(Aufgaben)
#1 Mit welcher Auszeichnung wurde die Flusslandschaft der Peene laut dem Ausgangstext kürzlich geehrt?
#2 Übertragen Sie aus dem Ausgangstext über die Peene den Abschnitt von „Langsamkeit und Entschleunigung“ bis einschließlich „man sie braucht.“ wortgetreu.
#3 Führen Sie den Ausgangstext über die Peene im Anschluss an seinen letzten Satz weiter.

(Ausgangstext)
========

Wohlfühlen im Wasserland – Zwischen Ostseeküste, Amazonas-Urwald und Meerchen

Kajak-Träume auf dem Amazonas des Nordens

Das dünne blaue Schlängelband des Peene-Flusses fällt mir beim Kartenstudium kaum ins Auge. „Die Landschaft des Urstromtals um so mehr“, macht  mich Antje Enke, die Leiterin der Kanustation Anklam neugierig. Die Peene – noch so etwas wie ein Geheimtipp? Auf jeden Fall ein Abenteuer.

Langsamkeit und Entschleunigung

„Mit über 100 schiffbaren Kilometern ist sie nicht nur der längste und tiefste Fluss des nordöstlichen deutschen Bundeslandes“, weiß Antje, „sondern gilt außerdem als das idyllischste Fließgewässer Norddeutschlands“. Ein unzerstörtes, kaum besiedeltes Paradies, das kürzlich dafür mit dem EDEN-Award für sanften Tourismus ausgezeichnet und damit geadelt wurde. Jährlich nutzen das etwa 10.000 Naturbegeisterte. Antje und die rund 25 Mitarbeiter vom Netzwerk „Abenteuer Flusslandschaft“ sind immer dann zur Stelle, wenn man sie braucht.

========

(Datensatz)
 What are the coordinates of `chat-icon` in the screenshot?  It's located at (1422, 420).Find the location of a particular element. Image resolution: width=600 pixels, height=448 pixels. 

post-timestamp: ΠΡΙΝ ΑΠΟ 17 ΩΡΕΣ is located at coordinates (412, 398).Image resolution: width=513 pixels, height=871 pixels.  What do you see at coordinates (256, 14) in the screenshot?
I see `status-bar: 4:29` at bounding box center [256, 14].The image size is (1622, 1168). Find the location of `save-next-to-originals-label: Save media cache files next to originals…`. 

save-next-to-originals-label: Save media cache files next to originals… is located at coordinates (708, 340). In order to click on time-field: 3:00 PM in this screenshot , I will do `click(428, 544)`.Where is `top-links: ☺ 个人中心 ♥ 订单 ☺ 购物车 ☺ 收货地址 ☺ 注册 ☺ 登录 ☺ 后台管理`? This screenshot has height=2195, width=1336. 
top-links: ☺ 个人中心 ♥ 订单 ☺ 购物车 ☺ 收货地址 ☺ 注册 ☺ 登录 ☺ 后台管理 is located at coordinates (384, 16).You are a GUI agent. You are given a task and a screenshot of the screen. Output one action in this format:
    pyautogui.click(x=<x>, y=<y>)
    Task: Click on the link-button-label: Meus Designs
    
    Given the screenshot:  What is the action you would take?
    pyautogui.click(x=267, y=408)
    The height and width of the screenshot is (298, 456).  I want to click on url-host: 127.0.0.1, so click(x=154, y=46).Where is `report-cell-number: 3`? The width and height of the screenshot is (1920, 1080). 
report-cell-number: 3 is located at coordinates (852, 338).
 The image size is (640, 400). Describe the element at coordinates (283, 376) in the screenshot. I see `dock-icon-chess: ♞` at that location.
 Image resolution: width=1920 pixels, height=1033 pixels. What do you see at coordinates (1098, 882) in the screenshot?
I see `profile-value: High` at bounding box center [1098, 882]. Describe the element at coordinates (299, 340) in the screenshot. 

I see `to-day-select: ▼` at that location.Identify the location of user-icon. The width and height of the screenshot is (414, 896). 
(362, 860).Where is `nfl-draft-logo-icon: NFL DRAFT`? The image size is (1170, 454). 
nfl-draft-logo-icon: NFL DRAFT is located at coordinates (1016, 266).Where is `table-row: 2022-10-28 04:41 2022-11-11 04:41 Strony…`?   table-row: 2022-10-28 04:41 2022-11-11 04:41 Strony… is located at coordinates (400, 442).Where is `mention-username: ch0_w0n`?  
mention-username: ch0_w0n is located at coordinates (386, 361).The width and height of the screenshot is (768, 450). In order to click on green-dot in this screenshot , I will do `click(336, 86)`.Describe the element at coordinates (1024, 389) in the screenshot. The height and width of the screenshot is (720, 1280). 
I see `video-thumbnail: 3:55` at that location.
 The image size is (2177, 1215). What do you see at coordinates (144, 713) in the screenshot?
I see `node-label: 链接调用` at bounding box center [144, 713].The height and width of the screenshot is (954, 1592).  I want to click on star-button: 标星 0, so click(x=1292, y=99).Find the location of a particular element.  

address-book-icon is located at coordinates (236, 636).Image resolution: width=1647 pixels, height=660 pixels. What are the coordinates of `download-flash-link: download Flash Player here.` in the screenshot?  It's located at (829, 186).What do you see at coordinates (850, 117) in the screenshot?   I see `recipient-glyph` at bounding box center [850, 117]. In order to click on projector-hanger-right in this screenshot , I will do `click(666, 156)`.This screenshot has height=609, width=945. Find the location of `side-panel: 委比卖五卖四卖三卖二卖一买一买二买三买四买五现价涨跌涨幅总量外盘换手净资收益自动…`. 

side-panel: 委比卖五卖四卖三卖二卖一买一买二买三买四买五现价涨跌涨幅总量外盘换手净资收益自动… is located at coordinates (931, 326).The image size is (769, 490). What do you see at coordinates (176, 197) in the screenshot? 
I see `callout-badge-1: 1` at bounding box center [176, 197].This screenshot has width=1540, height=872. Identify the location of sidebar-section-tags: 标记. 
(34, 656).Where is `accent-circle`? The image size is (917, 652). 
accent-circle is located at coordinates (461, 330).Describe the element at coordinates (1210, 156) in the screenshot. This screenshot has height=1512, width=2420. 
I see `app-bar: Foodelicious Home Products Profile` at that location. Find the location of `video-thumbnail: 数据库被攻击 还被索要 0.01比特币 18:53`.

========

(Lösungen)
#1 Mit dem EDEN-Award für sanften Tourismus.

#2
Langsamkeit und Entschleunigung

„Mit über 100 schiffbaren Kilometern ist sie nicht nur der längste und tiefste Fluss des nordöstlichen deutschen Bundeslandes“, weiß Antje, „sondern gilt außerdem als das idyllischste Fließgewässer Norddeutschlands“. Ein unzerstörtes, kaum besiedeltes Paradies, das kürzlich dafür mit dem EDEN-Award für sanften Tourismus ausgezeichnet und damit geadelt wurde. Jährlich nutzen das etwa 10.000 Naturbegeisterte. Antje und die rund 25 Mitarbeiter vom Netzwerk „Abenteuer Flusslandschaft“ sind immer dann zur Stelle, wenn man sie braucht.

#3
„Unterm Kiel haben wir genug Wasser“, scherzt Antje und erklärt mir dann, dass „die natürliche Tiefe des Flusses zwischen drei und vier Metern liegt, aber das Gefälle auf 100 Kilometer gerade mal 28 Zentimeter beträgt“. Weil die Strömung so schwach sei, könne ich trotzdem ohne großen Kraftaufwand „gegenan“ fahren. Die Freuden der Langsamkeit und Entschleunigung stellen sich fast von selbst ein. Ein bisschen aufgeregt bin ich nur, als ein Biber knapp vor meiner Kajaknase ungerührt die Ufer wechselt.

Die biegsamen Schilfhalme neigen sich unter dem Wasserschwall meines Paddels respektvoll zur Seite. „Blumenpflücken inbegriffen“, erinnere ich mich an Antjes lockere Worte und kann es kaum fassen, dass es so was Exotisches in Deutschland noch gibt. Sie selbst nutzt dieses Angebot, um oft nach getaner Arbeit mit ihrem Zedernholz-Kanadier „nach wenigen Paddelschlägen die Stille des Flusses zu spüren“.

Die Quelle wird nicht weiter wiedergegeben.